The group concluded its day by meeting Rep. Mark White, R-Memphis, of the House Education Subcommittee and Rep. Harry Brooks, R-Knoxville, chair of the House Education Committee.
Rep. Brooks said he was a firm believer in the Common Core curriculum, which he credited with moving the needle of state education scores upward after years of stagnation.
The Knoxville group was unable to meet with Sen. Todd Gardenhire, R-Chattanooga, but Bishop Stika and Sister Mary Christine left a thank-you note for him for his sponsorship of Senate bills 2115 and 1951.
SB 2115 would permit a student at a public college or university to be charged in-state tuition if the student is a citizen of the United States, has resided in Tennessee for at least one year, and has graduated from a Tennessee public secondary school or a private secondary school in the state. SB 1951 would permit undocumented students who are Tennessee residents and who meet the academic requirements of the HOPE scholarship and attend Tennessee schools for five years before graduating from high school, to be charged in-state tuition at public institutions of higher education.
Bishop Stika greeted Rep. Bill Dunn, R-Knoxville, who is a parishioner of Holy Ghost Church in Knoxville, in the War Memorial Building as the group exited at the end of the day.
Bishop Stika said he was overall satisfied with the 17th Catholic Day on the Hill. He began his day in the War Memorial Auditorium with a talk to an audience that included students from the Diocese of Nashville attending Catholic Student Day on the Hill the same day.

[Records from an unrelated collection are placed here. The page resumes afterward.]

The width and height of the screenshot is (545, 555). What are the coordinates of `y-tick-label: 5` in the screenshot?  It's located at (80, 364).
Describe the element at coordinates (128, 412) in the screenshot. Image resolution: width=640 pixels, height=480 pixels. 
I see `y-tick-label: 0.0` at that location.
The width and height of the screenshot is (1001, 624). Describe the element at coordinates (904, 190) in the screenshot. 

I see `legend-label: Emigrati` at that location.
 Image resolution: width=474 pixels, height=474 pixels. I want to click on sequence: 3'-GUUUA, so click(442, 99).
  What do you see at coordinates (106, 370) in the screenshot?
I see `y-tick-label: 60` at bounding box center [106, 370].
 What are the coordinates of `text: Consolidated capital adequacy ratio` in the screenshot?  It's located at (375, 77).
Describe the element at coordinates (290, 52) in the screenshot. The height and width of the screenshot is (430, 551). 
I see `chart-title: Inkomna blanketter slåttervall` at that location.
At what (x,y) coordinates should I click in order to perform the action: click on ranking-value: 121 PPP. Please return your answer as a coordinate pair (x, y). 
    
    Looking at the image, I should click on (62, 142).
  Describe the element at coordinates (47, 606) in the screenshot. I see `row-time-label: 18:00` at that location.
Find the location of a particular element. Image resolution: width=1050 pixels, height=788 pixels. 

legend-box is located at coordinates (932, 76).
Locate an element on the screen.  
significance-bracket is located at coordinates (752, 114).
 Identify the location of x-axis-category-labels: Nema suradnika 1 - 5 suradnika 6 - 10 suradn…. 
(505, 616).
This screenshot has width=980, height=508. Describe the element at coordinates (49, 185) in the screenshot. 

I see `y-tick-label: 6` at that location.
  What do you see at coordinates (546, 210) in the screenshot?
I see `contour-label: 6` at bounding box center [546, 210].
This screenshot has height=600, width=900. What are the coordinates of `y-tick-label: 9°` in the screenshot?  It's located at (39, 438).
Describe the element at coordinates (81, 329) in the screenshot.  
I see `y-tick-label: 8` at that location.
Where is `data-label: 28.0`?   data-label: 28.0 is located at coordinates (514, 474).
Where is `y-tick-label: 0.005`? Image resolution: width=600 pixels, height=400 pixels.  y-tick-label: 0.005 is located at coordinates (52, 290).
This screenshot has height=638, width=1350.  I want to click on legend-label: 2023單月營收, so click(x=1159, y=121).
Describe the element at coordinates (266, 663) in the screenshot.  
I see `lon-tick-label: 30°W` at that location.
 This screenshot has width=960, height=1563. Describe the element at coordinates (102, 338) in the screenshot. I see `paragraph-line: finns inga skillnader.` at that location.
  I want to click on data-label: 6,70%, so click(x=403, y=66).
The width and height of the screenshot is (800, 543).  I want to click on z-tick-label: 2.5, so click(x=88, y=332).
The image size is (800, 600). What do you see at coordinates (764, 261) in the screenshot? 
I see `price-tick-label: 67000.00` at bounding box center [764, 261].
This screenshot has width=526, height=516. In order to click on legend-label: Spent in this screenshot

“I have great respect for people involved in government,” Bishop Stika said. “Earlier in the day when I spoke with 350 children and young adults from the Diocese of Nashville, I reminded them that the United States is a blessed nation because we have a federal republic and that these people represent us. I hope that someday some of those young students, basically seventh- and eighth-graders, follow in the footsteps not only as priests and nuns but also people involved in civil service.”